К тому времени он уже на ногах, улыбается робко, но с надеждой, что пара пригласит его забраться внутрь сверкающего кремового автомобиля, он продолжает улыбаться даже тогда, когда водитель, небрежно бросив ему монету — десятицентовик? четвертак? — которая падает в грязь на обочине дороги, уезжает.
IV
От ее острого пряного запаха у него стучит в висках: он буен, весел, пьян, из шкуры вон лезет просто веселья ради.
У девушки белокурые волосы, невинные широко раскрытые глаза и пылающие губы, горячая кожа; она прижимается к нему, виснет на нем, сдавленно смеется, потому что она тоже пьяна — пьяна от любви, от любви, от любви…

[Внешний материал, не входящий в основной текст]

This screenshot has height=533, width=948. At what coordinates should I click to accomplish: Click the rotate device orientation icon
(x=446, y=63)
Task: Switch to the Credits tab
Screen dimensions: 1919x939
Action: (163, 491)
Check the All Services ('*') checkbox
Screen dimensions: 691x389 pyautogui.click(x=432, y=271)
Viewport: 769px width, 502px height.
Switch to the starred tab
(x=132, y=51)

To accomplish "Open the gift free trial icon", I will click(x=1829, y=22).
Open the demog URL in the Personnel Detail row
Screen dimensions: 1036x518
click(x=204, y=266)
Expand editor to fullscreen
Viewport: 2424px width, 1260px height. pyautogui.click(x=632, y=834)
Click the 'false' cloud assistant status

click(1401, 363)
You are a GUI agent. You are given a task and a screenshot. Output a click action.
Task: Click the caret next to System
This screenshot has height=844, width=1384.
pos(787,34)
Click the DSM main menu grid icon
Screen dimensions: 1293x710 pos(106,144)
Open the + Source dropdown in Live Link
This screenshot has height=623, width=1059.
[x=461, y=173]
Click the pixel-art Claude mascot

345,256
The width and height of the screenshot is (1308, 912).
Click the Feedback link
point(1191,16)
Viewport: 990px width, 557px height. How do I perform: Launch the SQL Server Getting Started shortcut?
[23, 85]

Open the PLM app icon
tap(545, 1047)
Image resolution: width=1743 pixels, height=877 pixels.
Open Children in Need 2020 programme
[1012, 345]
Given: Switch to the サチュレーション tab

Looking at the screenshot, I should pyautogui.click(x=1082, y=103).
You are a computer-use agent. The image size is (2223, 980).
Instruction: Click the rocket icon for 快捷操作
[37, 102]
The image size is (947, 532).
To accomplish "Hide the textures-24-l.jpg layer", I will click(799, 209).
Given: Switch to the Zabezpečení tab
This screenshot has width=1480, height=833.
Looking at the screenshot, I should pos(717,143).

Сердце у него готово выскочить из груди, он не контролирует себя, он обожает ее, может за нее умереть, он и умер за нее, много раз: тем не менее она сердится, она ненасытна, она обвивает его своими скользкими от пота ногами, страстно трется об него. О Элайша, я люблю тебя, люблю тебя, люблю тебя…
О Элайша, я люблю тебя…
О Элайша, я твоя жена…
V
Теперь он видит их повсюду и сам не может спрятаться, чтобы на него не смотрели. Не узнавали. Черные, цветные, ниггеры. На улицах, на обочинах дорог, в кварталах многоквартирных, забитых людьми домов на северной оконечности Парка.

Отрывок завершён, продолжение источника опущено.